Thursday, 2 July 2015: 4:00 PM-5:30 PM
TW2.2.03 (Tower Two)
Isabelle Guérin, Cessma (Institute of Research for Development/University Paris 7 Diderot/Inalco), Paris, France
Various theories and concepts have been put forward to engage with the ambiguous relations between sexual relations, money and power. Marxist feminism has approached the control and abuse of women’s bodies and sexuality as a specific form of appropriation and exploitation by men. Looking far beyond prostitution, it has argued that sex within marriage can also be viewed as a form of exploitation and domination, the body being one of the only resources women have at their disposal. The anthropologist Paula Tabet has championed “sexual-economic exchange” as a term for the full continuum of relations wherein a man gives any kind of compensation for a woman’s sexual services. Rather than opposing or subsuming sexual relations within prostitution and marriage, she argues that women in reality negotiate various resources through such a continuum of sexual transactions. Women’s bargaining power depends on many different structural and contingent factors. These include the statuses of women and men’s sexuality, the sexual division of labour and unequal access to resources and assets.

Viviana Zelizer has adopted a contrasting, economic sociological approach to look at the complexity of how sentiments, emotions and monetary transactions converge. She is not interested in power relations, but in how social and intimate relations persist alongside monetary transactions.

Our paper brings together such materialist feminism and economic sociology. It draws on an ethnography we conducted over 10 years with rural South Indian women to shed light on the ambiguity of debt transactions and their complex articulation with sexual, affective and emotional relationships. Given this study’s backdrop of the rising commoditization and financialisation of everyday life, we also looked at these dynamics over time.
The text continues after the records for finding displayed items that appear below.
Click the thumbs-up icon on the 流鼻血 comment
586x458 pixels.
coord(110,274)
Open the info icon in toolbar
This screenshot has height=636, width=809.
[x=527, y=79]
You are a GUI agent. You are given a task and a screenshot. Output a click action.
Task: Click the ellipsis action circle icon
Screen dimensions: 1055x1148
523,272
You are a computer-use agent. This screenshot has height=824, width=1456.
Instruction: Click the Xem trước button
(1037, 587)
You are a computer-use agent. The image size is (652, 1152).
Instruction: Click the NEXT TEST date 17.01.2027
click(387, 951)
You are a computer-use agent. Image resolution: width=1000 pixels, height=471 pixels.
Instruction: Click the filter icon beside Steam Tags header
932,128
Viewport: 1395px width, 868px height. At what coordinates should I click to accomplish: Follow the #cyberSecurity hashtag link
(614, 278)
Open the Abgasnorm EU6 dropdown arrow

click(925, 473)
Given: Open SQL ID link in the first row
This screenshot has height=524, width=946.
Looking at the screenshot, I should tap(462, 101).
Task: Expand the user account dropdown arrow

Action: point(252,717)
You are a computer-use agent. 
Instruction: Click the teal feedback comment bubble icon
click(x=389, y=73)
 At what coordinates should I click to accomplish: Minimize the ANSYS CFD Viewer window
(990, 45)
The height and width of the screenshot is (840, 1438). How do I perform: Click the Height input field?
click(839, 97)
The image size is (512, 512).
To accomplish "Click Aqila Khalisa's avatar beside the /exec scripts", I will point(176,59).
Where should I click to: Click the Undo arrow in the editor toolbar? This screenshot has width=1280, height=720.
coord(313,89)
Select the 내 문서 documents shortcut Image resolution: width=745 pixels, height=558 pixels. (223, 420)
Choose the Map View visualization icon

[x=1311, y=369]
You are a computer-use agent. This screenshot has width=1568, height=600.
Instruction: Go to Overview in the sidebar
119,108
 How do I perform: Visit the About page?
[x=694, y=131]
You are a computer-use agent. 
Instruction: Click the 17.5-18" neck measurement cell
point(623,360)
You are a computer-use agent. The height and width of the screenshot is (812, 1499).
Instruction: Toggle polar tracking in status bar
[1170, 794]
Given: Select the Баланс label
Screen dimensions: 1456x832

In line with Taber, we found that many women were engaged in a continuum of sexual-economic exchanges. These spanned a wide range of sexual services (from sexual intercourse to charm) and material compensation (labour, credit, social benefits, etc.). The men involved had many different statuses, be these husband, employer, lender, local politician, NGO field worker, microcredit field officer or neighbor. The quality of such social relationships also varied. We found clear cases of coercion, which were mostly based in patriarchy, but also in class and caste hierarchy. Also in evidence were ambiguous relations based in affection, love and possibly some sort of reciprocity. For such cases, the insights of economic sociology prove helpful.  We meanwhile observed two trends. Extreme coercion, such as the sexual oppression of low caste women by upper caste men, was fading away over time. But on the other hand, the growing financialisation of domestic economies was making households increasingly dependent on debt to meet their daily needs, be these based in daily survival, social and ritual events, or consumerism. This all pushes women to engage in a multiplicity of sexual-economic exchanges. Going far beyond the immediate scope of such an ethnography, our findings critically address the impact of financialisation on gender. This topic has received very little attention to date. In terms of the specific focus of our ethnography, the fact that women have both increasing financial needs and access to a widening range of financial options has had a dual effect. While the worst forms of sexual domination have are fading away, women are still engaging in multiple transactions where their body remains a resource. Sexual domination is becoming more diluted, yet diffuse and multiplied but it also has the potential to include affection, or sometimes love.